Try it
Reproduce all records verbatim.

========================

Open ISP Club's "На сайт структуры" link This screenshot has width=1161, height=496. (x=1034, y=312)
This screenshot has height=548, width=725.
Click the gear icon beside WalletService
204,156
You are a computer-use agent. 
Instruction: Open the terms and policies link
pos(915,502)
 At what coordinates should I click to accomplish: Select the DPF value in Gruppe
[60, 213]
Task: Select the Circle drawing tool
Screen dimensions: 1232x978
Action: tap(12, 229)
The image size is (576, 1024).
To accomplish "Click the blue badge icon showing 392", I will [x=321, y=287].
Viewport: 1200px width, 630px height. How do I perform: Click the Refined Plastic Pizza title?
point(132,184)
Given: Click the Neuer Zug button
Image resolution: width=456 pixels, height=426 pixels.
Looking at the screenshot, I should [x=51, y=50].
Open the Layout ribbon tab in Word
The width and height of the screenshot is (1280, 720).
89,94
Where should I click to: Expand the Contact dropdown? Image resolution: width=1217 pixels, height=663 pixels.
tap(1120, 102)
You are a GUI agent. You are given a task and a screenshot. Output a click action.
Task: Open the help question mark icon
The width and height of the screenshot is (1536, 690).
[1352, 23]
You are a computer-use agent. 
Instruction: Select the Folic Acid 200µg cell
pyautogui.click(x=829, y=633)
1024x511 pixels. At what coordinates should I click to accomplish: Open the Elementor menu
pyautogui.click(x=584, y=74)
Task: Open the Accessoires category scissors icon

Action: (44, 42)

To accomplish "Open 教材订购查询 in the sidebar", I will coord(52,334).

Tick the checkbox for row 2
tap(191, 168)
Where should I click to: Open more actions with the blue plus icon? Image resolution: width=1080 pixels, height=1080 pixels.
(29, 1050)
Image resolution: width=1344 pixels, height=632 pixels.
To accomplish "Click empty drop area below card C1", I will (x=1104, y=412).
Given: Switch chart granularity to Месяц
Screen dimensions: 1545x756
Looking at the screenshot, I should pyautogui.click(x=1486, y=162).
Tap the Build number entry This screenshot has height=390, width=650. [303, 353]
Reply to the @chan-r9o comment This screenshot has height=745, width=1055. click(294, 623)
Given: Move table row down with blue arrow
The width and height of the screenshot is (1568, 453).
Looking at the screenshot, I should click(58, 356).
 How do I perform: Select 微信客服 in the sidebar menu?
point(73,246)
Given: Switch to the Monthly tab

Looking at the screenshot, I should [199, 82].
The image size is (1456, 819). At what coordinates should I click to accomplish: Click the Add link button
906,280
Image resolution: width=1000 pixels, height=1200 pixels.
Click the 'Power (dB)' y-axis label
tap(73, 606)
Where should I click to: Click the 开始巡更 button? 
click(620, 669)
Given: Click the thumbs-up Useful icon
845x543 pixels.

========================

Task response
Open ISP Club's "На сайт структуры" link This screenshot has width=1161, height=496. (x=1034, y=312)
This screenshot has height=548, width=725.
Click the gear icon beside WalletService
204,156
You are a computer-use agent. 
Instruction: Open the terms and policies link
pos(915,502)
 At what coordinates should I click to accomplish: Select the DPF value in Gruppe
[60, 213]
Task: Select the Circle drawing tool
Screen dimensions: 1232x978
Action: tap(12, 229)
The image size is (576, 1024).
To accomplish "Click the blue badge icon showing 392", I will [x=321, y=287].
Viewport: 1200px width, 630px height. How do I perform: Click the Refined Plastic Pizza title?
point(132,184)
Given: Click the Neuer Zug button
Image resolution: width=456 pixels, height=426 pixels.
Looking at the screenshot, I should [x=51, y=50].
Open the Layout ribbon tab in Word
The width and height of the screenshot is (1280, 720).
89,94
Where should I click to: Expand the Contact dropdown? Image resolution: width=1217 pixels, height=663 pixels.
tap(1120, 102)
You are a GUI agent. You are given a task and a screenshot. Output a click action.
Task: Open the help question mark icon
The width and height of the screenshot is (1536, 690).
[1352, 23]
You are a computer-use agent. 
Instruction: Select the Folic Acid 200µg cell
pyautogui.click(x=829, y=633)
1024x511 pixels. At what coordinates should I click to accomplish: Open the Elementor menu
pyautogui.click(x=584, y=74)
Task: Open the Accessoires category scissors icon

Action: (44, 42)

To accomplish "Open 教材订购查询 in the sidebar", I will coord(52,334).

Tick the checkbox for row 2
tap(191, 168)
Where should I click to: Open more actions with the blue plus icon? Image resolution: width=1080 pixels, height=1080 pixels.
(29, 1050)
Image resolution: width=1344 pixels, height=632 pixels.
To accomplish "Click empty drop area below card C1", I will (x=1104, y=412).
Given: Switch chart granularity to Месяц
Screen dimensions: 1545x756
Looking at the screenshot, I should pyautogui.click(x=1486, y=162).
Tap the Build number entry This screenshot has height=390, width=650. [303, 353]
Reply to the @chan-r9o comment This screenshot has height=745, width=1055. click(294, 623)
Given: Move table row down with blue arrow
The width and height of the screenshot is (1568, 453).
Looking at the screenshot, I should click(58, 356).
 How do I perform: Select 微信客服 in the sidebar menu?
point(73,246)
Given: Switch to the Monthly tab

Looking at the screenshot, I should [199, 82].
The image size is (1456, 819). At what coordinates should I click to accomplish: Click the Add link button
906,280
Image resolution: width=1000 pixels, height=1200 pixels.
Click the 'Power (dB)' y-axis label
tap(73, 606)
Where should I click to: Click the 开始巡更 button? 
click(620, 669)
Given: Click the thumbs-up Useful icon
845x543 pixels.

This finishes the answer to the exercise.